Pull out every line of the entries below that contains the word "height", matching case exactly.

**Given entries:**
################

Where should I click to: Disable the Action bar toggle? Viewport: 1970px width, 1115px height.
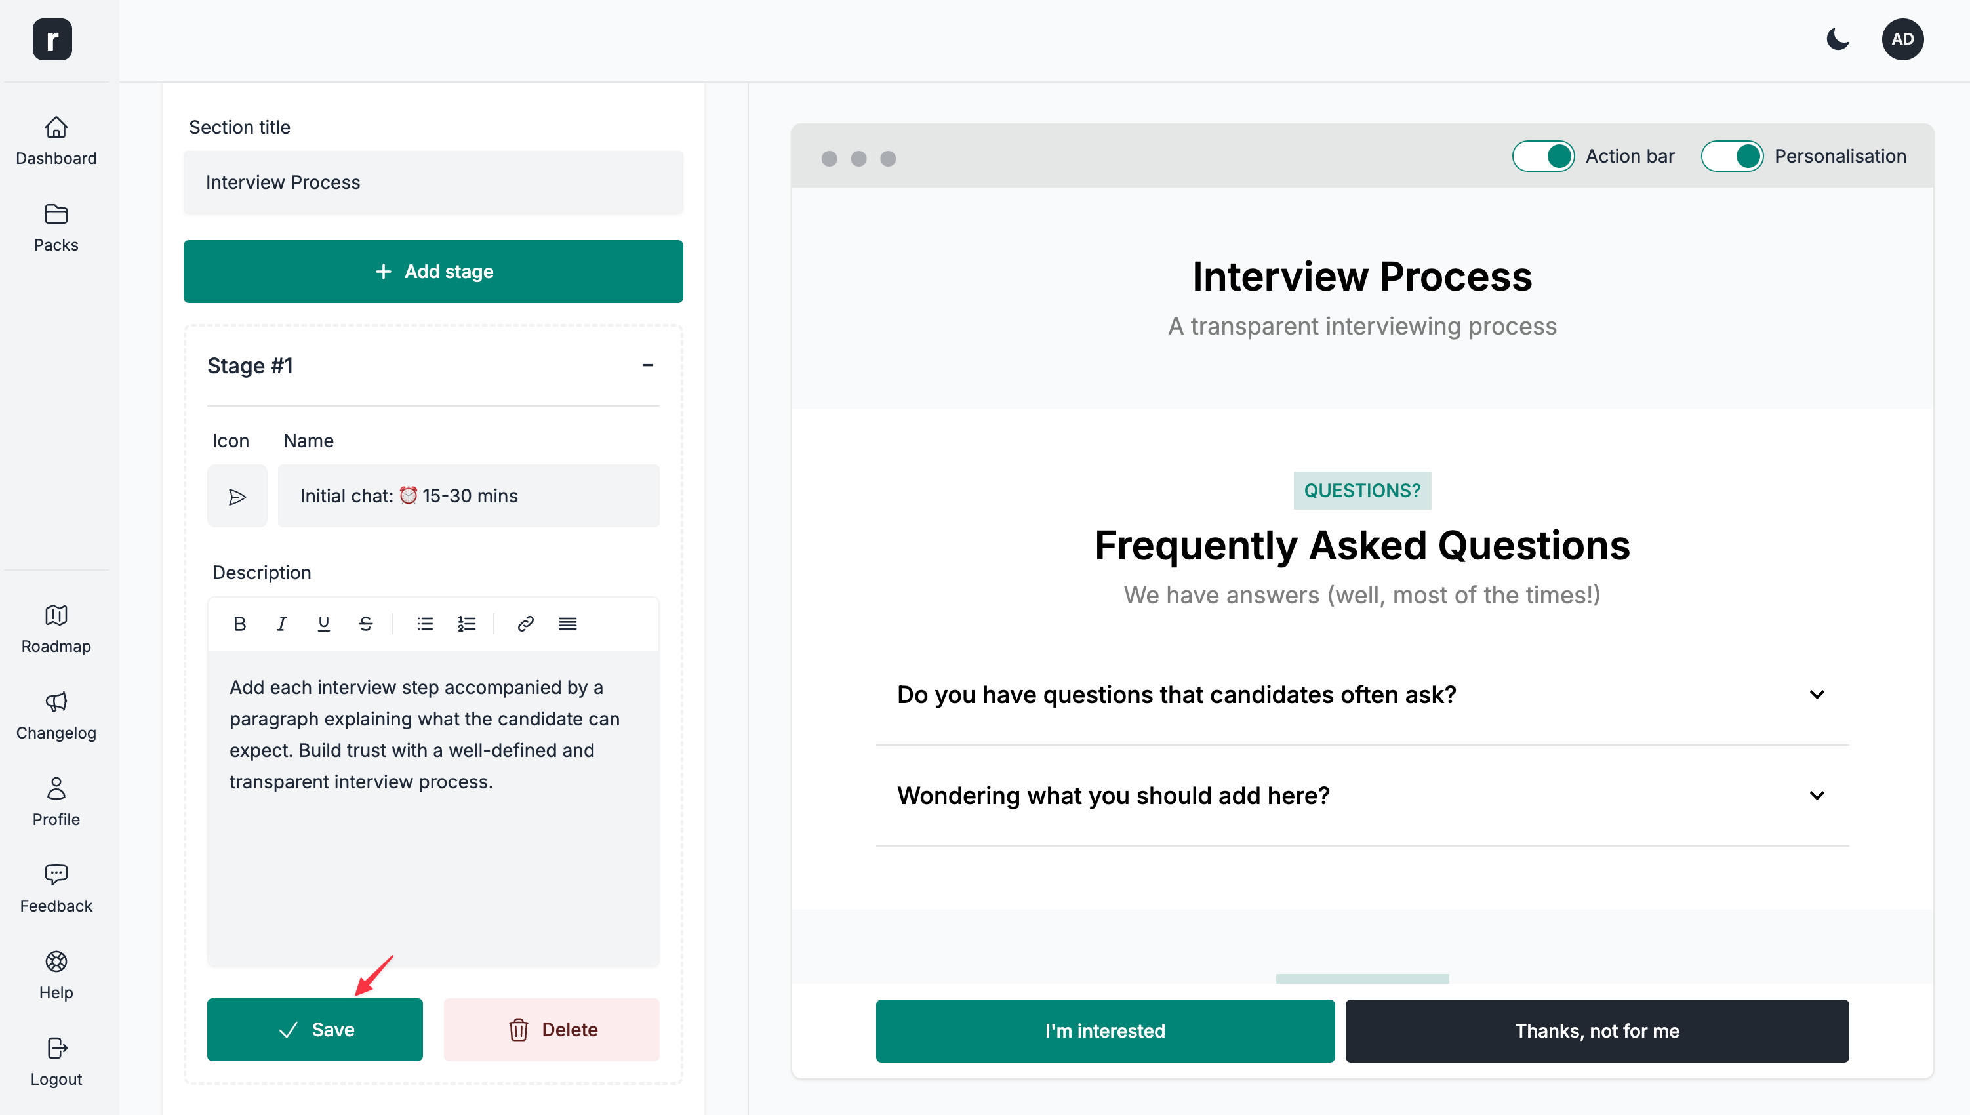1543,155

################

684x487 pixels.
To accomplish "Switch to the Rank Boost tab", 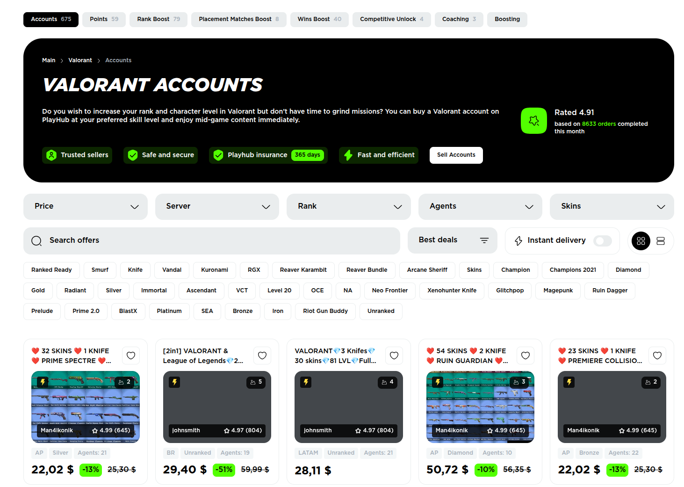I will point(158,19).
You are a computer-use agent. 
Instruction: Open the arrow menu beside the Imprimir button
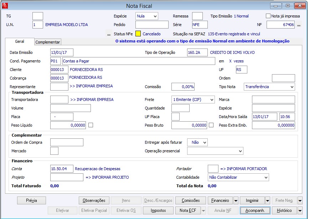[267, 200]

################

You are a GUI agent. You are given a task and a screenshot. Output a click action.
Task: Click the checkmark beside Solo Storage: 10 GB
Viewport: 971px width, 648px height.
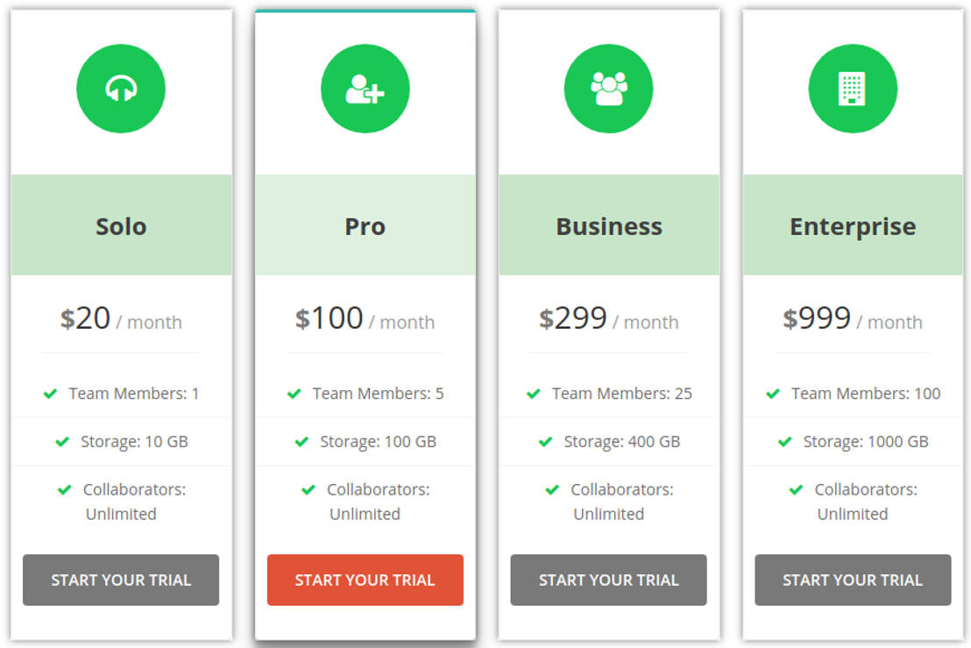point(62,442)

################

**Task response:**
Where should I click to: Disable the Action bar toggle? Viewport: 1970px width, 1115px height.
Viewport: 971px width, 648px height.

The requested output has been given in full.